Nord Asset: carta do gestor (dezembro/2025)
Cautela e dependência de dados guiam as decisões no Brasil e nos Estados Unidos
Dezembro reforçou a centralidade da política monetária no debate econômico. No Brasil, o Banco Central manteve a Selic em 15% ao ano e adotou uma comunicação mais firme, deixando claro que o combate à inflação ainda exige uma postura contracionista por um período prolongado.
A inflação encerrou o ano em trajetória mais benigna, mas a reaceleração dos serviços funciona como um lembrete de que o processo de convergência ainda demanda acompanhamento cuidadoso. Ao mesmo tempo, os dados de atividade apontam para uma desaceleração gradual, especialmente nos setores mais sensíveis ao crédito, refletindo os efeitos cumulativos de uma política monetária restritiva.

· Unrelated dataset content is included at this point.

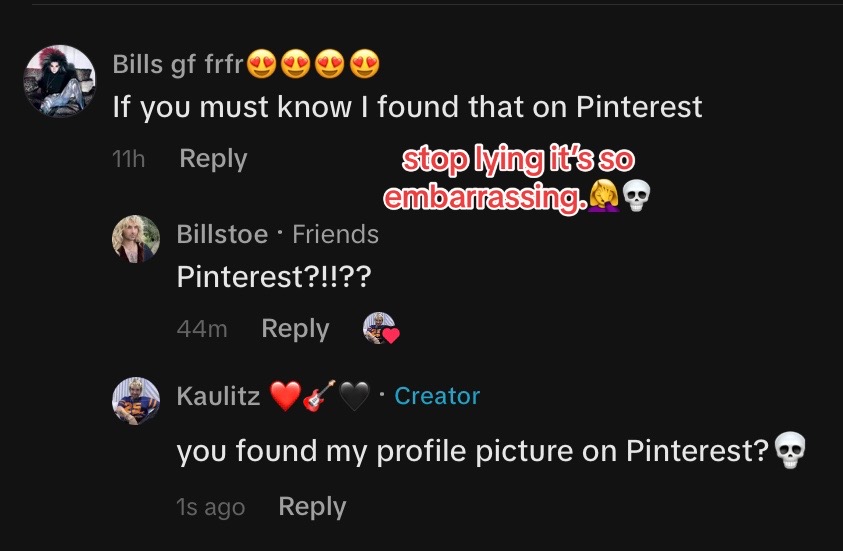Open the Bills gf frfr profile avatar

[x=60, y=81]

Nos Estados Unidos, o Federal Reserve seguiu ajustando a política monetária com um novo corte de juros, em um contexto de desaceleração controlada da atividade. O consumo segue sustentando o crescimento, enquanto o mercado de trabalho mostra sinais graduais de perda de fôlego. Assim, o Fed mantém uma postura dependente dos dados, em um estágio em que a taxa de juros se aproxima do nível neutro.
Nos mercados, o mês refletiu esse equilíbrio: maior volatilidade doméstica, movimentos seletivos nos ativos de risco e ajustes moderados no exterior.
O encerramento do ano sugere um ambiente mais exigente para 2026, no qual disciplina, seletividade e leitura atenta do cenário macro serão determinantes.